*** INPUT DATA ***

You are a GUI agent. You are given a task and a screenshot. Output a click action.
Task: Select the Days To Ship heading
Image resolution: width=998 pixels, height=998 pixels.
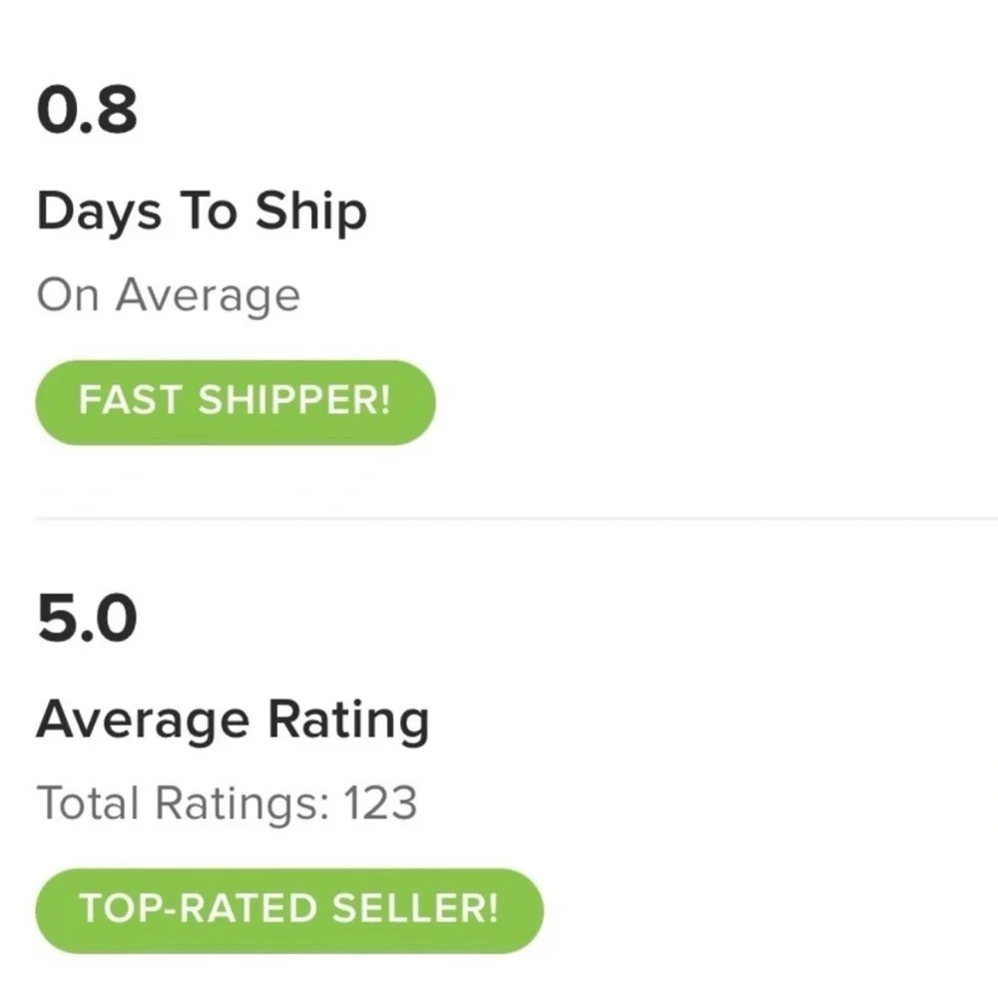coord(202,213)
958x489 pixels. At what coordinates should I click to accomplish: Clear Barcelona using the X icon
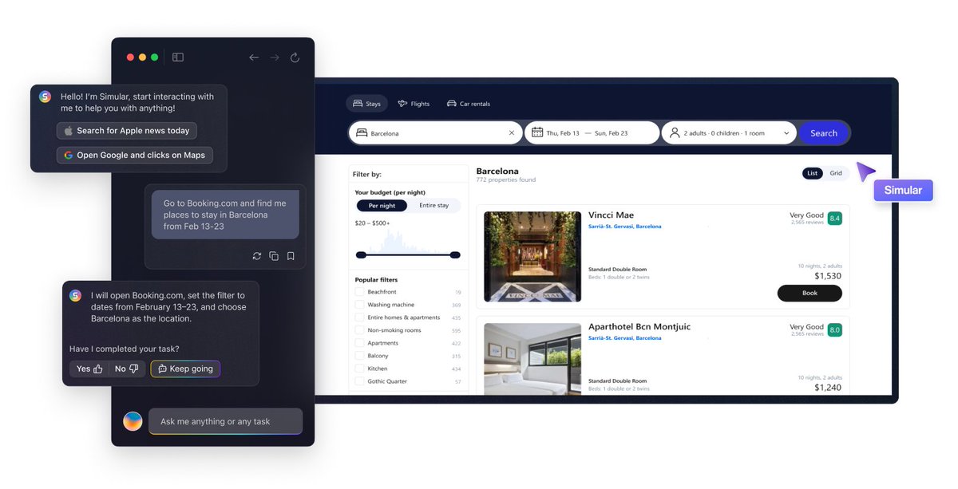coord(512,132)
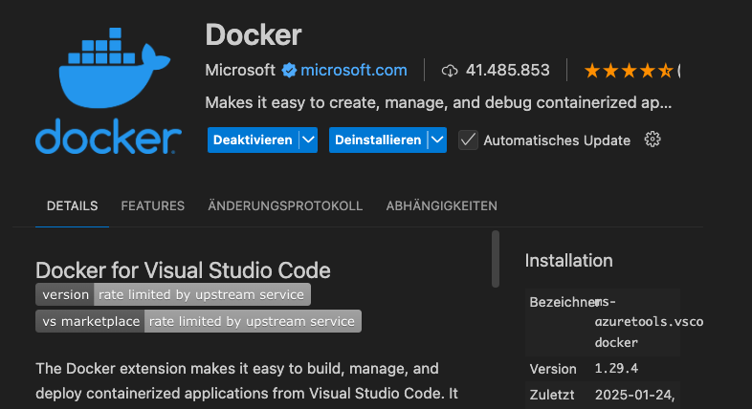Switch to the ABHÄNGIGKEITEN tab
The width and height of the screenshot is (752, 409).
point(441,205)
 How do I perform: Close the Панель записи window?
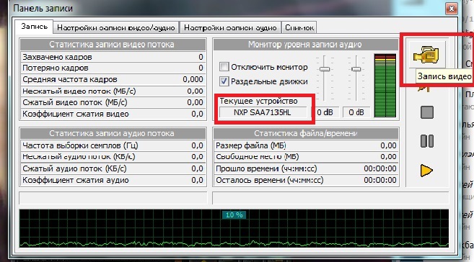coord(452,9)
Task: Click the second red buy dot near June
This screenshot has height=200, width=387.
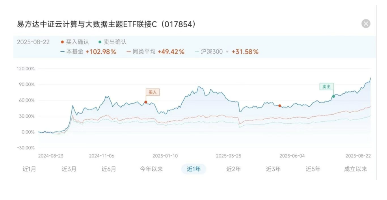Action: [x=280, y=106]
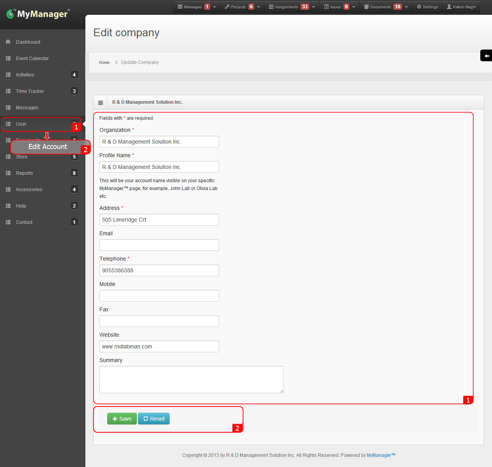Screen dimensions: 492x467
Task: Open the MyManager link in the footer
Action: [381, 455]
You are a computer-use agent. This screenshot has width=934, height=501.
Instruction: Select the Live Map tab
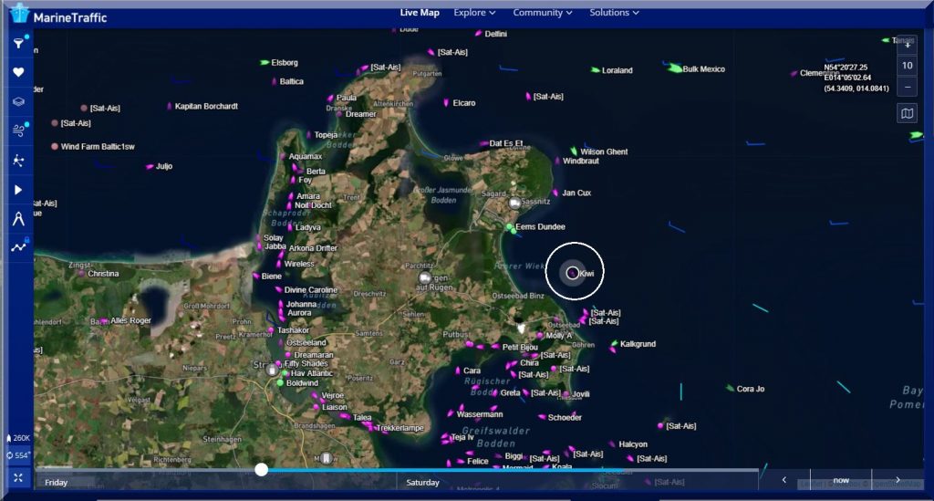(x=420, y=13)
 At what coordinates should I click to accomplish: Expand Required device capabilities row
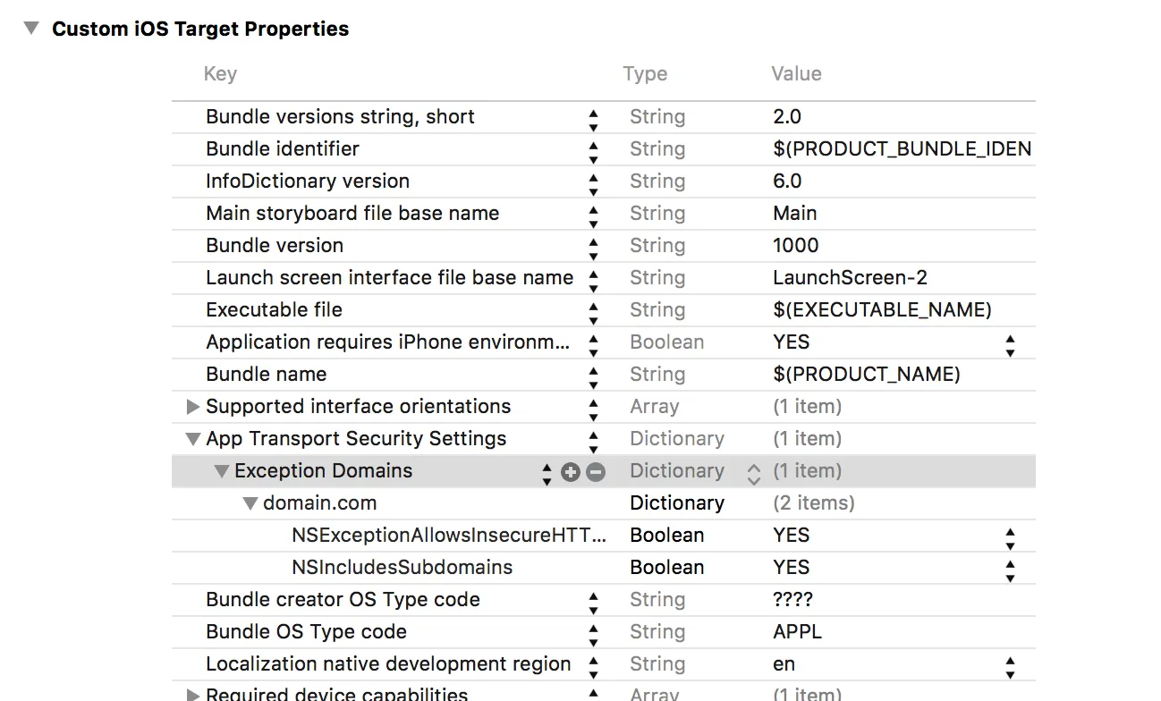(192, 695)
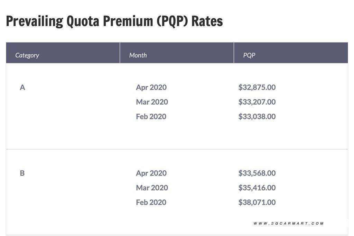Select the $35,416.00 PQP value
354x236 pixels.
tap(257, 188)
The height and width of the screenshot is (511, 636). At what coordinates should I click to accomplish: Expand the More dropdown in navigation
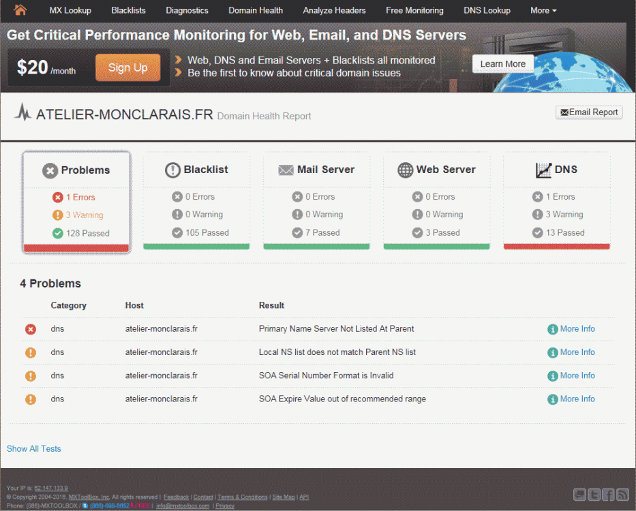point(543,10)
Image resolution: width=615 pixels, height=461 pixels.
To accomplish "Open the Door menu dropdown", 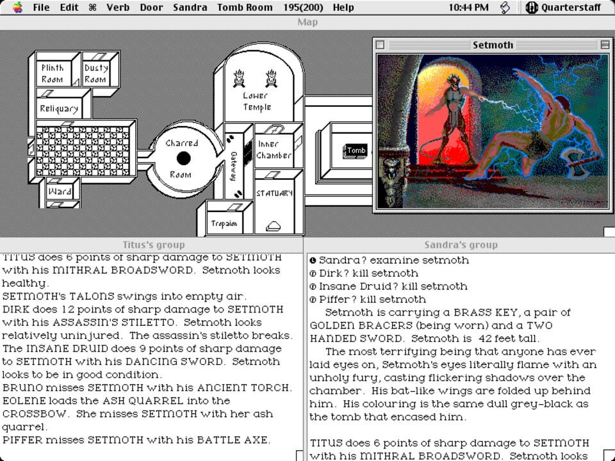I will (151, 7).
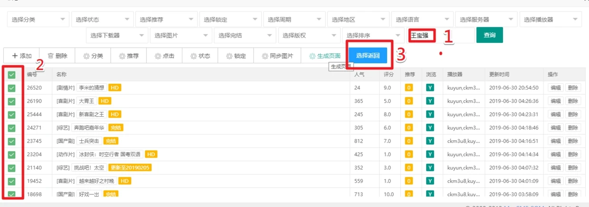Click the 状态 gear toolbar button
Image resolution: width=589 pixels, height=207 pixels.
(x=200, y=56)
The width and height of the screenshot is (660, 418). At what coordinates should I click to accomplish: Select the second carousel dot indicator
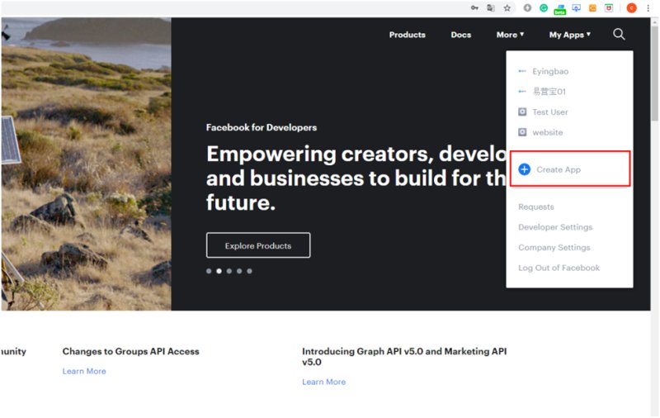tap(219, 271)
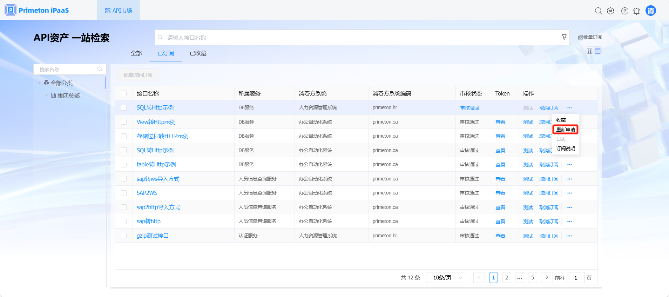Click the search magnifier icon in header
The image size is (669, 297).
pos(598,11)
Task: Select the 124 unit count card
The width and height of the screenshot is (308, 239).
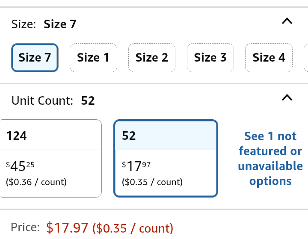Action: 50,158
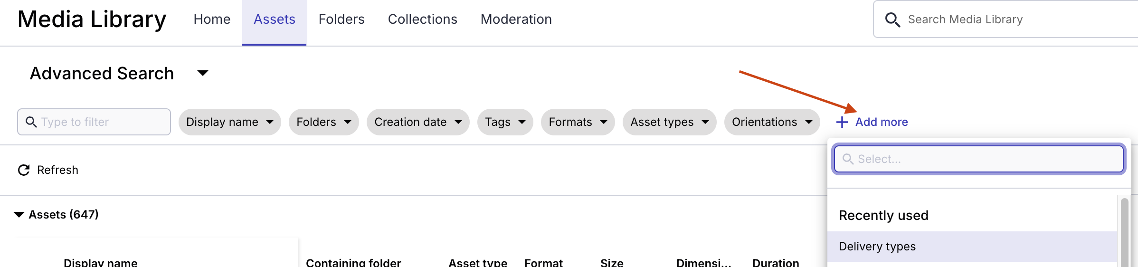1138x267 pixels.
Task: Click the search icon in the Select field
Action: [848, 159]
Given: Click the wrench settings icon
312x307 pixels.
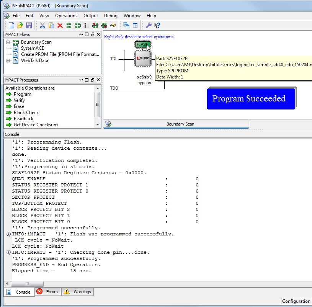Looking at the screenshot, I should pos(149,25).
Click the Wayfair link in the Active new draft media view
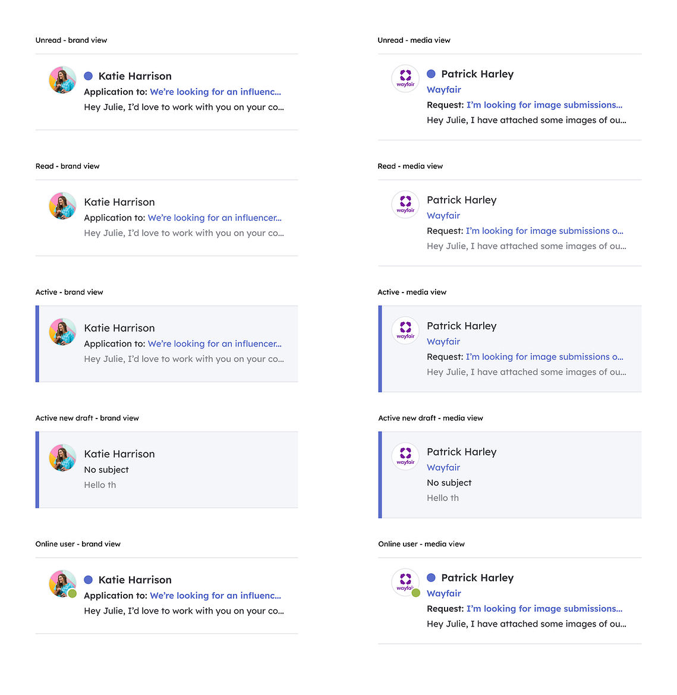 (443, 468)
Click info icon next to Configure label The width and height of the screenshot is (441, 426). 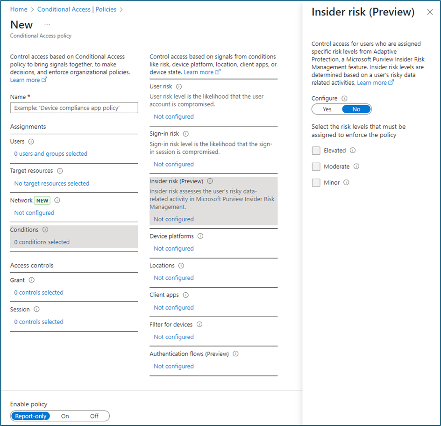coord(344,99)
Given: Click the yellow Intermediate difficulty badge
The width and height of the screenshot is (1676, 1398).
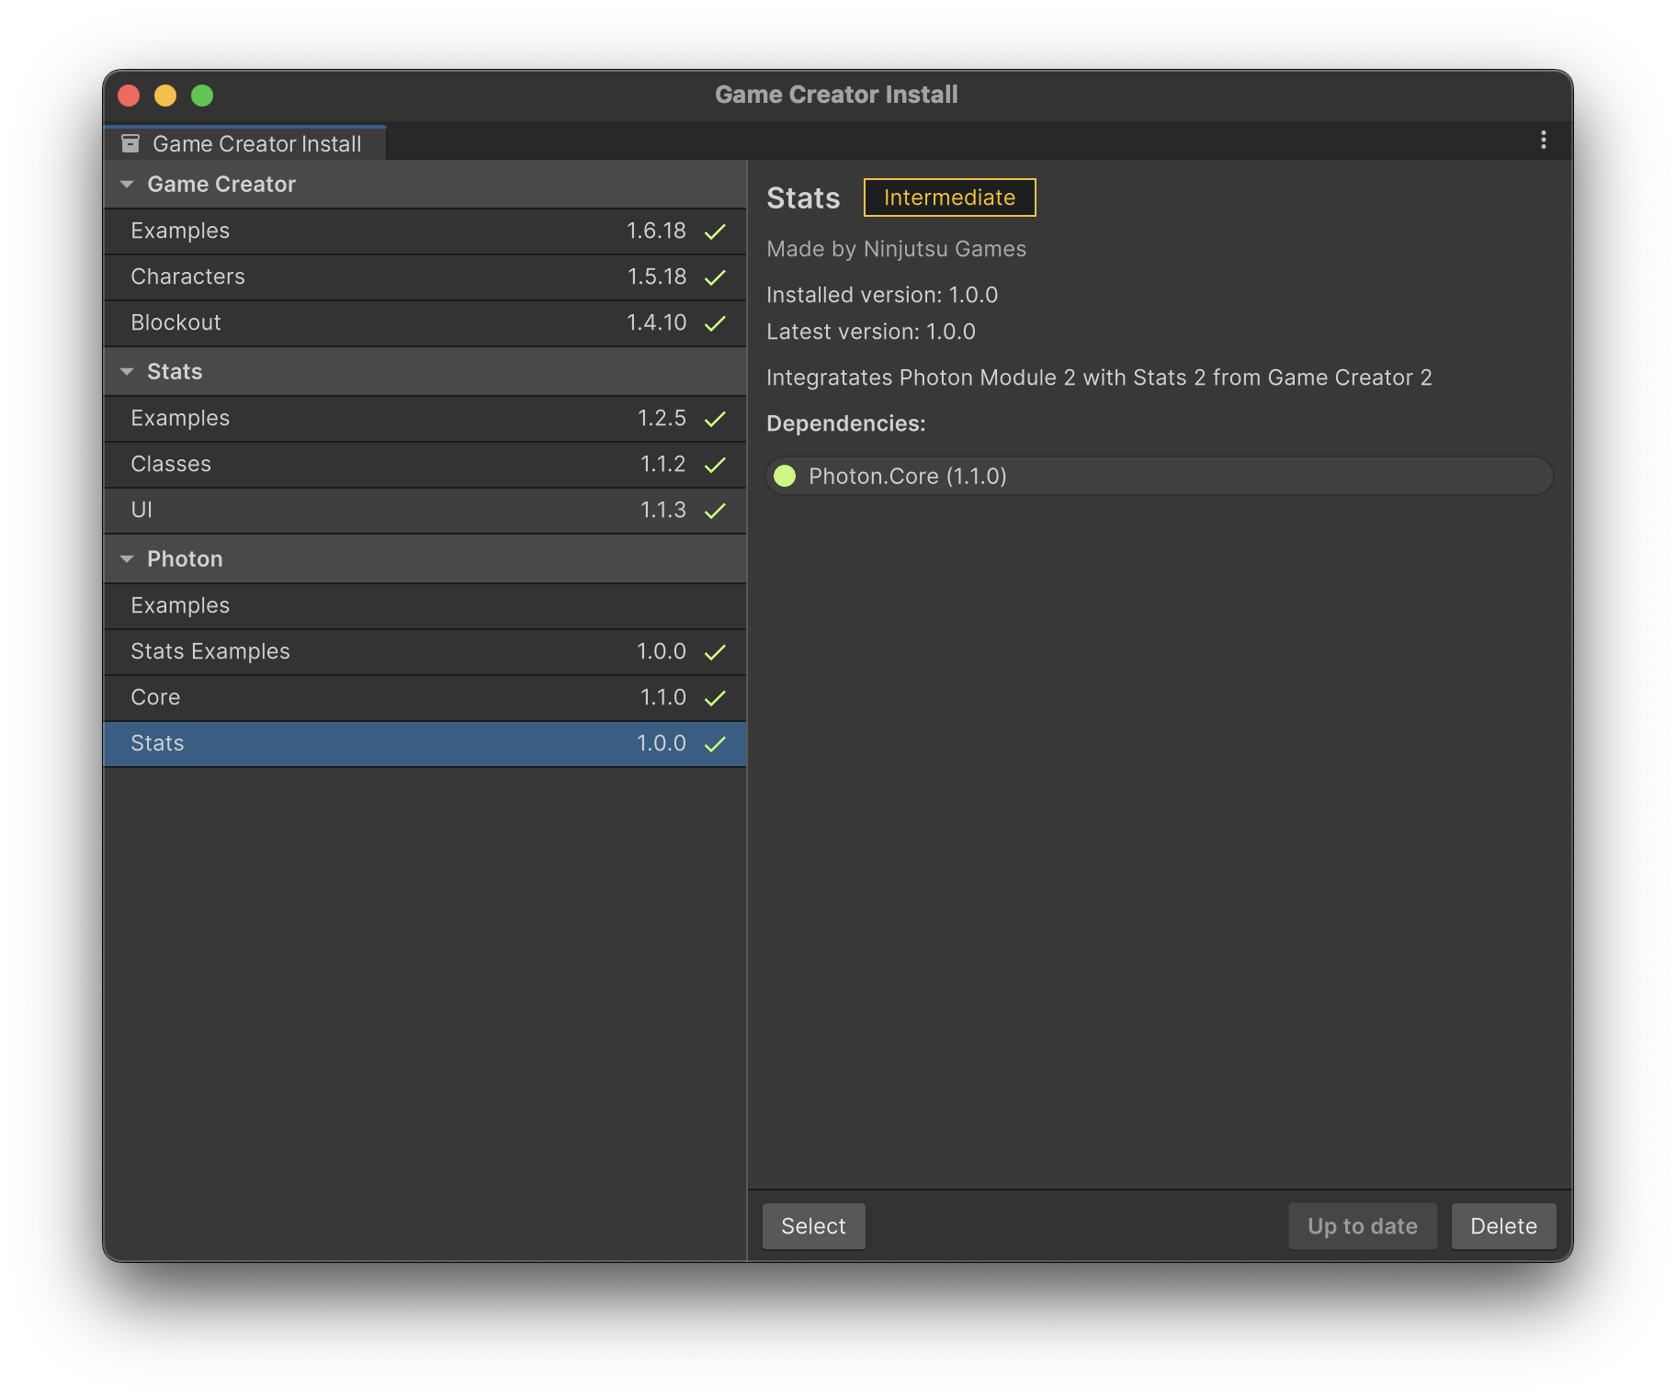Looking at the screenshot, I should [949, 197].
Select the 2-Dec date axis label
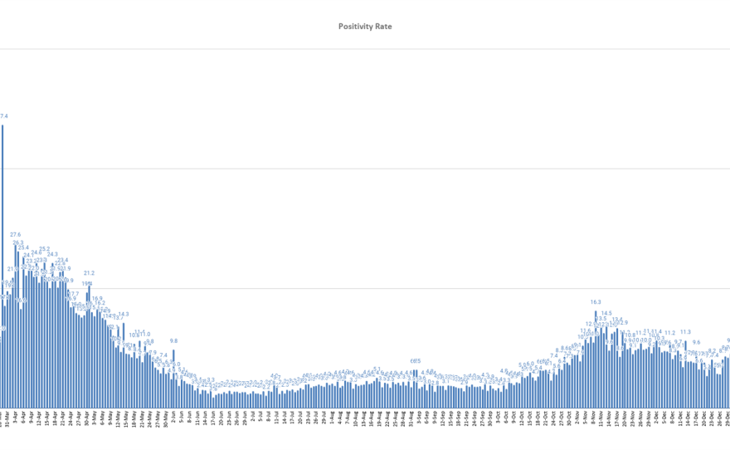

***

WHAT YOU HAVE TO DO - Once the lines of the entries containing the word "agent" have been counted, report the number alone.

WRITTEN SOLUTION - 2